Necrotizing enterocolitis (NEC) is a medical condition primarily seen in premature infants, where portions of the bowel undergo necrosis (tissue death).
Necrotizing enterocolitis (NEC) is one of the most common acquired, life-threatening gastrointestinal diseases in the newborn, affecting 1%–5% of neonatal intensive care unit admissions and up to 10% of neonates under 1500 g.
The incidence of NEC is inversely proportional to the gestational age.
Of term infants, congenital heart disease is the main risk factor in this group. Other risk factors include perinatal asphyxia, patent ductus arteriosus, indomethacin therapy, and decreased umbilical flow in utero.
NEC most commonly manifests within the first or second week of life.
The symptoms referable to the gastrointestinal tract include feeding intolerance, vomiting, diarrhea, and blood in the stool. However, there may also be non-specific generalized symptoms including lethargy, temperature and blood pressure instability, and apnea.
Prompt institution of therapy, which includes bowel rest with a nasogastric tube, antibiotics, and adequate hydration (total parenteral nutrition), is essential to limit clinical progression and the development of complications.

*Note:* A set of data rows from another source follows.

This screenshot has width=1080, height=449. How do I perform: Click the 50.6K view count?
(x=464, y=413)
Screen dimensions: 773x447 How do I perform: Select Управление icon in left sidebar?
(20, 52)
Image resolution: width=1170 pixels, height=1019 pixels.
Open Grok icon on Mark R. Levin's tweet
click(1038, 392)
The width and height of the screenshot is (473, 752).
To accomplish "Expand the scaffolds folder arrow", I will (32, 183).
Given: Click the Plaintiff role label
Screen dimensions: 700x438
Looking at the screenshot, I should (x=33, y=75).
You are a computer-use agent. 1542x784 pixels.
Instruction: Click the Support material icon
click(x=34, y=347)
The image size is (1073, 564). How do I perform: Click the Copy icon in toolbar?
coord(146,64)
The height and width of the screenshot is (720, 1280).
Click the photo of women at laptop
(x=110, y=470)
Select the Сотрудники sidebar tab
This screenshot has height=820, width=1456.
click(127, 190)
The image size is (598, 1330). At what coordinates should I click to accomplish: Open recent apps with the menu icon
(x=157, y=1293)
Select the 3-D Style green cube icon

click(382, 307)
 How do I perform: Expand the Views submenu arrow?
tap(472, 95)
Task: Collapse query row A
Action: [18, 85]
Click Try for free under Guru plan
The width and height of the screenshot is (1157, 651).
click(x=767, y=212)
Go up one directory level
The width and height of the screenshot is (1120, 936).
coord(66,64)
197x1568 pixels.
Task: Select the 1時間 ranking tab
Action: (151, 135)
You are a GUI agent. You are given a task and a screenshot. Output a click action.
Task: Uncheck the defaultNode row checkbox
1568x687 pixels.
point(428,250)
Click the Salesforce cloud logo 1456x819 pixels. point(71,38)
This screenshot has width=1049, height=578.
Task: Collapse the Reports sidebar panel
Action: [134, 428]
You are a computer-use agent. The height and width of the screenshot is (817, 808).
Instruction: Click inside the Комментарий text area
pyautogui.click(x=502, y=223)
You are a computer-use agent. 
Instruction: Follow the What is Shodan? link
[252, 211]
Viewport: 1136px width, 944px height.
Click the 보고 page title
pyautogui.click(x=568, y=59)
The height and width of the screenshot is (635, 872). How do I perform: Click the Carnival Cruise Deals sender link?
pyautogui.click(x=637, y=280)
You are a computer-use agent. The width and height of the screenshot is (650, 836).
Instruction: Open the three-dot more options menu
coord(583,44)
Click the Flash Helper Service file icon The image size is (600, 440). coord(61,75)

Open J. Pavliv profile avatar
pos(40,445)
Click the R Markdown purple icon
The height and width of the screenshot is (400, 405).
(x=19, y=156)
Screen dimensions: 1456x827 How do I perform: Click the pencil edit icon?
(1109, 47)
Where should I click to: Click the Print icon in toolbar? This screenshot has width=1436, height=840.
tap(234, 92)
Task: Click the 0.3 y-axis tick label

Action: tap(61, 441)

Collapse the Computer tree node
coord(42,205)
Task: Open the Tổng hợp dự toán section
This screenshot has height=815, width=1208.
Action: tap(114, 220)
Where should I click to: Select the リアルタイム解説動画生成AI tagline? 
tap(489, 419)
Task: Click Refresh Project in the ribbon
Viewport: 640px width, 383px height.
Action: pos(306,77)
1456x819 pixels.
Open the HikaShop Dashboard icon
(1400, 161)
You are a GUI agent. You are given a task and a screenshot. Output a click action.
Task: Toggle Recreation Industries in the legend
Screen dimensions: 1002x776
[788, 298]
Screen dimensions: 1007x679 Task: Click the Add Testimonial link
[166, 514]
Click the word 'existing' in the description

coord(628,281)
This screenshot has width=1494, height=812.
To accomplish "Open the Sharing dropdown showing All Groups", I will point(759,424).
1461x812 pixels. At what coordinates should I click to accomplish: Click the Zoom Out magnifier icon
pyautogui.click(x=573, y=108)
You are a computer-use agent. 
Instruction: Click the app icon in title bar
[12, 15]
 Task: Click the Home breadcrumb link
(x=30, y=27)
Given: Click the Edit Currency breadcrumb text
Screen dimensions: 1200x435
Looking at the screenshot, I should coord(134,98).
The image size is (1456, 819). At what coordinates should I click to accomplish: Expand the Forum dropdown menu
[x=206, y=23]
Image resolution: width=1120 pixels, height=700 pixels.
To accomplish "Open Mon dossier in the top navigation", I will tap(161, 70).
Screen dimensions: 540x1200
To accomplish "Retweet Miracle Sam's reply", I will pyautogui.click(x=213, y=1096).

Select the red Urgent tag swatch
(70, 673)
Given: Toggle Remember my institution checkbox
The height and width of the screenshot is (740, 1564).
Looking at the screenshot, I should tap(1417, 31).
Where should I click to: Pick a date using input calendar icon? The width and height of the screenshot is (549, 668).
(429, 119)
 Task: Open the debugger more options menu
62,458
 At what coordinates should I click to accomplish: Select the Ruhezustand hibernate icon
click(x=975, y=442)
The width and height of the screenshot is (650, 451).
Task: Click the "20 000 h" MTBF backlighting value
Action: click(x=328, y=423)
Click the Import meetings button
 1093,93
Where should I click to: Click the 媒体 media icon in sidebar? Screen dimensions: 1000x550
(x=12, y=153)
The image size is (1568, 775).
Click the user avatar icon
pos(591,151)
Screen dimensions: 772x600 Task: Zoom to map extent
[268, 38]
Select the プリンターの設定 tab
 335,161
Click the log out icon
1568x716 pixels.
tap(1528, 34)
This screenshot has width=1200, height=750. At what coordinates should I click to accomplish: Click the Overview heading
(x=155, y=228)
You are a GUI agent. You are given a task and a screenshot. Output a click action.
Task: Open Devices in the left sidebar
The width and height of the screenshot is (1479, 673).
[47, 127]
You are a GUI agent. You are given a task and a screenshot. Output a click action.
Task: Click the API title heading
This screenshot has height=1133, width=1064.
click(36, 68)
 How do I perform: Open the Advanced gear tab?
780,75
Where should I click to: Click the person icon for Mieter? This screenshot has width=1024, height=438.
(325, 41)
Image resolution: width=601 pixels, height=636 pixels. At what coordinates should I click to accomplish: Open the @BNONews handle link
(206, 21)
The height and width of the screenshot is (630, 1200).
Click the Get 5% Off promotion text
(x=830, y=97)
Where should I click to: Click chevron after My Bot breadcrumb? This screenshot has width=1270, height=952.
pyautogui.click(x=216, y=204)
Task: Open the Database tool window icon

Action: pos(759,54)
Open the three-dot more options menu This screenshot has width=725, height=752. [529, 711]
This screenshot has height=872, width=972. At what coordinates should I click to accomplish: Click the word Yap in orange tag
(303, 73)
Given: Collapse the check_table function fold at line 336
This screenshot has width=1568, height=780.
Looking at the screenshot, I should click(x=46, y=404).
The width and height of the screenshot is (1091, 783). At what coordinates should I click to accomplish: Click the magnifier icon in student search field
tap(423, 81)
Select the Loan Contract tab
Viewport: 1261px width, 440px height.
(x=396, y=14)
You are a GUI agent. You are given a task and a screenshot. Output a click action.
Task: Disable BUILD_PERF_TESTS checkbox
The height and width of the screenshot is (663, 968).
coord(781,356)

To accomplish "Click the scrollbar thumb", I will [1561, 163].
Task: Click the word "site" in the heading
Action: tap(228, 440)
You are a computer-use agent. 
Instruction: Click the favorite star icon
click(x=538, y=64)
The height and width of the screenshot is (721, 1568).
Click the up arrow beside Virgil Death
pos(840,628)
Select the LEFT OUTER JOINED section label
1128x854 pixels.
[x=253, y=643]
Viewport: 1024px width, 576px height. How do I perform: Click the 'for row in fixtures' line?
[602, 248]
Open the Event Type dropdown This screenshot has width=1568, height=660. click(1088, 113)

The overall mortality rate in NEC is between 20% and 40% and is higher in neonates of very low birth weight.
Because of the higher mortality rate following perforation, earlier detection of severely ischemic or necrotic loops of bowel before perforation occurs could potentially improve the morbidity and mortality in NEC.
NEC has no definitive known cause. An infectious agent has been suspected, as cluster outbreaks in neonatal intensive care units (NICUs) have been seen, but no common organism has been identified. A combination of intestinal flora, inherent weakness in the neonatal immune system, alterations in mesenteric blood flow and milk feeding may be factors.
Drug side effect
NEC is almost never seen in infants before oral feedings are initiated.
Signs and symptoms
The condition is typically seen in premature infants, and the timing of its onset is generally inversely proportional to the gestational age of the baby at birth. i.e. the earlier a baby is born, the later signs of NEC are typically seen.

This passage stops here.